> _Given task_
Turn each nonblank line of the entries below into a row of a Markdown table. Put the row number under "No." and the line under "Text".

> _Given records_

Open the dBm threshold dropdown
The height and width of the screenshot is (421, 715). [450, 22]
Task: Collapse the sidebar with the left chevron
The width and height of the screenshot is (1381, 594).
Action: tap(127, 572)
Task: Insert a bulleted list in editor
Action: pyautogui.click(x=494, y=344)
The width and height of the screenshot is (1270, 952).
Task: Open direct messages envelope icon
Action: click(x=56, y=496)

> _Task response_
| No. | Text |
|---|---|
| 1 | Open the dBm threshold dropdown |
| 2 | The height and width of the screenshot is (421, 715). [450, 22] |
| 3 | Task: Collapse the sidebar with the left chevron |
| 4 | The width and height of the screenshot is (1381, 594). |
| 5 | Action: tap(127, 572) |
| 6 | Task: Insert a bulleted list in editor |
| 7 | Action: pyautogui.click(x=494, y=344) |
| 8 | The width and height of the screenshot is (1270, 952). |
| 9 | Task: Open direct messages envelope icon |
| 10 | Action: click(x=56, y=496) |